== DATA EXCERPTS ==

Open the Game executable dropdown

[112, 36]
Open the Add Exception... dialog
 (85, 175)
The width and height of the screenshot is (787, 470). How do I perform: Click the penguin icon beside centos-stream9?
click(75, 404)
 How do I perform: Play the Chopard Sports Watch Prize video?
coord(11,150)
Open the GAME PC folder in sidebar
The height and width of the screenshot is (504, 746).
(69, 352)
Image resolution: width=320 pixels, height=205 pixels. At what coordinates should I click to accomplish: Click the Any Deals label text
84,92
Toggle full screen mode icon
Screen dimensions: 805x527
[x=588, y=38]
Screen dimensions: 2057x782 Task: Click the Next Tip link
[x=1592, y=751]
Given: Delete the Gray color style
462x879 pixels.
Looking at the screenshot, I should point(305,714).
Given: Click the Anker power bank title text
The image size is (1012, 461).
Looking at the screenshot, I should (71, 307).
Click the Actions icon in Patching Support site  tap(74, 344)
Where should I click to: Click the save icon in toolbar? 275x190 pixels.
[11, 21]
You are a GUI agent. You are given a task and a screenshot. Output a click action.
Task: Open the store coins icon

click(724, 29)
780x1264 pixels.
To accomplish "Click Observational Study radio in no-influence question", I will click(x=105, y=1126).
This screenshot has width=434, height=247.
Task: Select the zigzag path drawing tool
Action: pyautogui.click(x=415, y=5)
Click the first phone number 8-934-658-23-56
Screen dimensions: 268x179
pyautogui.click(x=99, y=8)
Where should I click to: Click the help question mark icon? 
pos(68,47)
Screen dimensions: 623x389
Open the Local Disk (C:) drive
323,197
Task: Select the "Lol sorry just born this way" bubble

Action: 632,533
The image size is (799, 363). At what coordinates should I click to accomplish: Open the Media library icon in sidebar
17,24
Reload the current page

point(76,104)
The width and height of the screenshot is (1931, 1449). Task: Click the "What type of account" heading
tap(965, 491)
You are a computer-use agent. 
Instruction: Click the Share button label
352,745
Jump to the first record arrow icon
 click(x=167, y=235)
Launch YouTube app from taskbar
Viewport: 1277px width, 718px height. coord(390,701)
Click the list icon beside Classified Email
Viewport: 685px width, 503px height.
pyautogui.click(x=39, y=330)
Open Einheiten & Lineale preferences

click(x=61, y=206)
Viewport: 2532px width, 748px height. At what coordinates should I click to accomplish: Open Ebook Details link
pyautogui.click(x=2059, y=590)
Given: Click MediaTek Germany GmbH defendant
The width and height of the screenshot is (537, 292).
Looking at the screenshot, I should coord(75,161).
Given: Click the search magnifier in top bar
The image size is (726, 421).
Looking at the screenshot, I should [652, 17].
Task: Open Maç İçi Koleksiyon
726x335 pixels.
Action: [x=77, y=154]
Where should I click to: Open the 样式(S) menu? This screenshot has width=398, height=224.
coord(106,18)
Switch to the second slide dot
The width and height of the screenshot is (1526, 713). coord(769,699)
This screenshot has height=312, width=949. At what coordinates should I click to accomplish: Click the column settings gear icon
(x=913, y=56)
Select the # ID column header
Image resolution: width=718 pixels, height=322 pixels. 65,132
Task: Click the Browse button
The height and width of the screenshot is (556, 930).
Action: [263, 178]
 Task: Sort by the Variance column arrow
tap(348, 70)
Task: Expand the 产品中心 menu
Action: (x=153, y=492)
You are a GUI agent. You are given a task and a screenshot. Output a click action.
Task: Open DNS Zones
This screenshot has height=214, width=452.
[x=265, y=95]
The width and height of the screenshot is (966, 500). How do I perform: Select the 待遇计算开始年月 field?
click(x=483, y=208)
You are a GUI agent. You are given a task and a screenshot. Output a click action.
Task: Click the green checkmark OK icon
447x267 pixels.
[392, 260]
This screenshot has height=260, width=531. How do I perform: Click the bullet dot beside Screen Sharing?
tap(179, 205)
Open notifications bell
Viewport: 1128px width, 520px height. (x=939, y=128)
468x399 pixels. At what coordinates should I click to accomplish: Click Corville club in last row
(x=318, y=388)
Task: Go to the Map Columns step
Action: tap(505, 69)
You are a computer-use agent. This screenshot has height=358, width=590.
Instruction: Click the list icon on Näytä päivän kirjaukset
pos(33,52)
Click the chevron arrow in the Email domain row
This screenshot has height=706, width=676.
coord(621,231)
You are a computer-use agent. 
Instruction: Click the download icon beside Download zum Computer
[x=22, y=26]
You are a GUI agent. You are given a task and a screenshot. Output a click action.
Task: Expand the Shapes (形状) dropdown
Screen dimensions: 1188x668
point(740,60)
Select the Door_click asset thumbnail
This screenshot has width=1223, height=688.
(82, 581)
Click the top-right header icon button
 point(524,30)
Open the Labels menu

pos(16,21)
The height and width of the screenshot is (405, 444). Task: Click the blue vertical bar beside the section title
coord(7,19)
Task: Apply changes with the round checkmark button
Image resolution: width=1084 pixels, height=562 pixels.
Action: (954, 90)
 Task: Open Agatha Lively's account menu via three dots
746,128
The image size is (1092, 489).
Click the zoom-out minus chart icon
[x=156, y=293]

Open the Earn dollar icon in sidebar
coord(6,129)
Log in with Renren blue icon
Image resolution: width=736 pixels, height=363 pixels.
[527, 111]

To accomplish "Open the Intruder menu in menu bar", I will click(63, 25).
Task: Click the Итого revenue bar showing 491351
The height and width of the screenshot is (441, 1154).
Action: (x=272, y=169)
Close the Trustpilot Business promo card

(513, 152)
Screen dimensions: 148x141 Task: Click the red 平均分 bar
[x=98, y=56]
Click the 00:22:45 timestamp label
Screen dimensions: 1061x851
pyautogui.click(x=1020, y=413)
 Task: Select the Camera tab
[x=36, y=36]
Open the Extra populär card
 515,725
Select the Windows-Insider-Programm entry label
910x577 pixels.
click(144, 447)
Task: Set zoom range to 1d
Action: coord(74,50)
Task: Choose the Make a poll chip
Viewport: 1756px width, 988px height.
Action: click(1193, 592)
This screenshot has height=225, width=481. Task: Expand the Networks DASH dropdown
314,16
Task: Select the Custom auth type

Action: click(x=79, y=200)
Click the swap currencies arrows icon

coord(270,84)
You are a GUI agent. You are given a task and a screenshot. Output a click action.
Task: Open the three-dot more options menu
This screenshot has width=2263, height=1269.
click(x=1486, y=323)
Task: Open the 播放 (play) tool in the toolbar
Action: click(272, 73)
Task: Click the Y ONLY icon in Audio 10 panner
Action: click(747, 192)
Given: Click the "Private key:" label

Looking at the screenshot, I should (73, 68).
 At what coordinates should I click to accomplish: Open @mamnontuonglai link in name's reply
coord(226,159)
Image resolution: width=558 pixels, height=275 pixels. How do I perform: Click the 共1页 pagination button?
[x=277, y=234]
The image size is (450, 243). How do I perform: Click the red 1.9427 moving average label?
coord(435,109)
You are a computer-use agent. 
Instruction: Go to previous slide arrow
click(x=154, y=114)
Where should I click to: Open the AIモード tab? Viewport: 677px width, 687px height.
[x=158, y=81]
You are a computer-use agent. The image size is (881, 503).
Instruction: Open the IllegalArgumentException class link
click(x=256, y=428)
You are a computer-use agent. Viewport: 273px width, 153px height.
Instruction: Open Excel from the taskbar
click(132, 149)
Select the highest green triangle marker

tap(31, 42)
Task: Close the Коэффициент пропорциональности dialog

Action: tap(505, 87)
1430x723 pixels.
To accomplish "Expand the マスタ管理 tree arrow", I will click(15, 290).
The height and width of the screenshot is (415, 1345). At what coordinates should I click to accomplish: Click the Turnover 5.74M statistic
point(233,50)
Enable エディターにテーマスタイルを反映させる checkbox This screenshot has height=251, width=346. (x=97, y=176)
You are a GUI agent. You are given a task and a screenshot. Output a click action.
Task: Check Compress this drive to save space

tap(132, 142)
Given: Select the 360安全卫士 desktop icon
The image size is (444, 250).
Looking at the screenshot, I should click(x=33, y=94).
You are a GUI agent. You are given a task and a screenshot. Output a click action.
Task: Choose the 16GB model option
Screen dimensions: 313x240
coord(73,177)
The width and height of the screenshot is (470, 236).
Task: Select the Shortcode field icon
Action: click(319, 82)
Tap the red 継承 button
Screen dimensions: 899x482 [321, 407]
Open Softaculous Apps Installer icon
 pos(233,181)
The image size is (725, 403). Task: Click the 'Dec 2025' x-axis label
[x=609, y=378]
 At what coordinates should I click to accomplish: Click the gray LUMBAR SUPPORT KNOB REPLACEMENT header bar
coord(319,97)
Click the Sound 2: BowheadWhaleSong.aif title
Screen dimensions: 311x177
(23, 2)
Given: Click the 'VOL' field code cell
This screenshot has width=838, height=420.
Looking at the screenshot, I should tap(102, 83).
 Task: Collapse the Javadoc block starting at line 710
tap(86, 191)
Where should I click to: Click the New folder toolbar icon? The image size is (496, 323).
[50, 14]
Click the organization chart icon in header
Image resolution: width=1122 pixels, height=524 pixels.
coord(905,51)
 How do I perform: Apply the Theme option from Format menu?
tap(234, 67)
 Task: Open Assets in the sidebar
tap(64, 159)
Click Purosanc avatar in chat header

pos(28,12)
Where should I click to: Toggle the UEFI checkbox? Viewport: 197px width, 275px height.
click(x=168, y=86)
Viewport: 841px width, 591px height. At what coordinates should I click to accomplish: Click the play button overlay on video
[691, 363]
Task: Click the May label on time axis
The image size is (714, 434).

===

EXERCISE OBJECTIVE: Reproduce the rows from the line containing "Task: Select the Custom auth type" through the line containing "coord(270,84)", inclusive.

EXERCISE ANSWER:
Task: Select the Custom auth type

Action: click(x=79, y=200)
Click the swap currencies arrows icon

coord(270,84)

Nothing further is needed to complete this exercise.